# Asked for financial review by mortgage lender



## CrazyOne (21 Feb 2011)

Hi,

Have not had financial difficulties before and am completely lost now - long story short - bought house a few years ago - house now worth half what we paid - husbands salary half what it was and i'm not working now due to ill parents. Husband also changed jobs in january and although his gross is same as last job his net income is down by €1500 pm. Did a mabs budget sheet - have about 5k income per month and €5,500 expenses - mortgage is €3,400 pm 

Contacted mortgage company last week - they have sent out a financial review form to be filled out. Just wondering if you have any advice and any idea what the mortgage co. response will be? Also what to put in cover letter?
Thanks
B


----------



## goingforgold (21 Feb 2011)

How can your husbands income be 1500 pm down if the gross figure is the same. The budget cuts were severe, but nowhere near that severe!


----------



## CrazyOne (21 Feb 2011)

It was a shock - he went from private sector to public so there's the usc, a lot of pension deductions and pension levy - down by 1500.


----------



## goingforgold (21 Feb 2011)

The USC is the same regardless whether he is public or private sector. If he wasn't already contributing to pension scheme then that would account for a lot. Still 1500 per month seems high!


----------



## millieforbes (21 Feb 2011)

Is he paying emergency tax?


----------



## WicklowMan (21 Feb 2011)

If I'm reading into this right, it sounds like forebearance. The Mortgage provider assess your income and outgoings and decide based on these variables to perhaps offer you a payment break or interest only repayments.


----------



## CrazyOne (22 Feb 2011)

No emergency tax just 4 different pension deductions


----------



## Bronte (22 Feb 2011)

The bank probably wants a list of your income and expenditure, they will then decide how much you can afford to pay and if you cannot pay the mortgage as you currently do they will offer you interest only or a payment break.  Make sure you list every single item of expenditure.  In your cover letter you can just explain your husband has changed job and that you've no income as you are at home looking after ill parents, same as you posted really.  If you would prefer a payment break or interest only you can put that in.  If you have any ideas on how you are going to tackle the issue going forward (a plan) you can put that in.  
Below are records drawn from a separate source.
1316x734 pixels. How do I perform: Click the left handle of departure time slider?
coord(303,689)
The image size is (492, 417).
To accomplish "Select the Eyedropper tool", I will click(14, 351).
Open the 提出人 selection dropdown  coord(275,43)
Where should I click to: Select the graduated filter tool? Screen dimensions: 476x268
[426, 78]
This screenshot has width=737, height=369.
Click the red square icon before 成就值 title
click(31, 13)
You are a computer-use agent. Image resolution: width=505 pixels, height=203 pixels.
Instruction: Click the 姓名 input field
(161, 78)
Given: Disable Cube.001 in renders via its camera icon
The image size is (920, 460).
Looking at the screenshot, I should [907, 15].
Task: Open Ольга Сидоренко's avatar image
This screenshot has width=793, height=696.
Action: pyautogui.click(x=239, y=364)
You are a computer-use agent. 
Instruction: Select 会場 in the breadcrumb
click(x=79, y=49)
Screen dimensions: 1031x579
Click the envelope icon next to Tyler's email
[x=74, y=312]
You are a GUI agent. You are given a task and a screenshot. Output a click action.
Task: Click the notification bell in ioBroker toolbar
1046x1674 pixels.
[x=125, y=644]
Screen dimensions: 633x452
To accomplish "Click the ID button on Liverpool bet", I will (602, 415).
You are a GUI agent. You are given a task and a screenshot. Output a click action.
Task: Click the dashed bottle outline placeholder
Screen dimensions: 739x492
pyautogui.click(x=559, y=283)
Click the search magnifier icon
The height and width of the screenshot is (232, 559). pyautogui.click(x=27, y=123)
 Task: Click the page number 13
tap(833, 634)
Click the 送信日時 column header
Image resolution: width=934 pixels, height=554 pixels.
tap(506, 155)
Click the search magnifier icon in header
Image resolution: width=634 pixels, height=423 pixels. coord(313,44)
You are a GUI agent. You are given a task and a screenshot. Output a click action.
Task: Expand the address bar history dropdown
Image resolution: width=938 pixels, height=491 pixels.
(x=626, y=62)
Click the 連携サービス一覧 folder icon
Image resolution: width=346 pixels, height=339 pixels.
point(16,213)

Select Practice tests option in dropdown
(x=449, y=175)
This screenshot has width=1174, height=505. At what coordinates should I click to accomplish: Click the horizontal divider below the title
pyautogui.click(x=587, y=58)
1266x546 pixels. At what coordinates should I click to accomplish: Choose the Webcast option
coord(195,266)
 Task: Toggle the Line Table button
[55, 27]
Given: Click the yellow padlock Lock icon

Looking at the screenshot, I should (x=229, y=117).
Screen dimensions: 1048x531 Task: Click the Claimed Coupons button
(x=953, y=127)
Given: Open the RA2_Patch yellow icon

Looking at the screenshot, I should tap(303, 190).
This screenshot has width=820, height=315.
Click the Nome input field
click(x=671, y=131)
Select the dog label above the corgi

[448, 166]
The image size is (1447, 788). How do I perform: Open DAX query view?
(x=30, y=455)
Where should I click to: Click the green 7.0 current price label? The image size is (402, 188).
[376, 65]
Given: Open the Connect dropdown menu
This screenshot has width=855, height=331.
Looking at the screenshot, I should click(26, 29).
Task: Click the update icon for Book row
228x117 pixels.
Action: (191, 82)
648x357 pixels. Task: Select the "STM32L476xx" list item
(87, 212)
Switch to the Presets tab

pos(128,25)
Do you want to do the money makeover thread in order to get ideas on how to make savings?  Do you need to go to Mabs to get help with budgeting, dealing with debt etc?


----------



## Protocol (22 Feb 2011)

Moving from a private sector job with no pension conts to a public service job would cause a surprise, as public pension conts can be up to 12-15% of gross.

With 5000 per month gross, you could be paying 600 in pension conts.


----------



## CrazyOne (6 Apr 2011)

I sent in the financial review, a budget sheet from MABS, bank statements and a cover letter explaining the situation - that was end of Feb - haven't heard back - is this usual?  Someone said we will be bottom of the pile because we are not in arrears and are still paying the full amount - should i contact them - don't want to rock the boat either..........


----------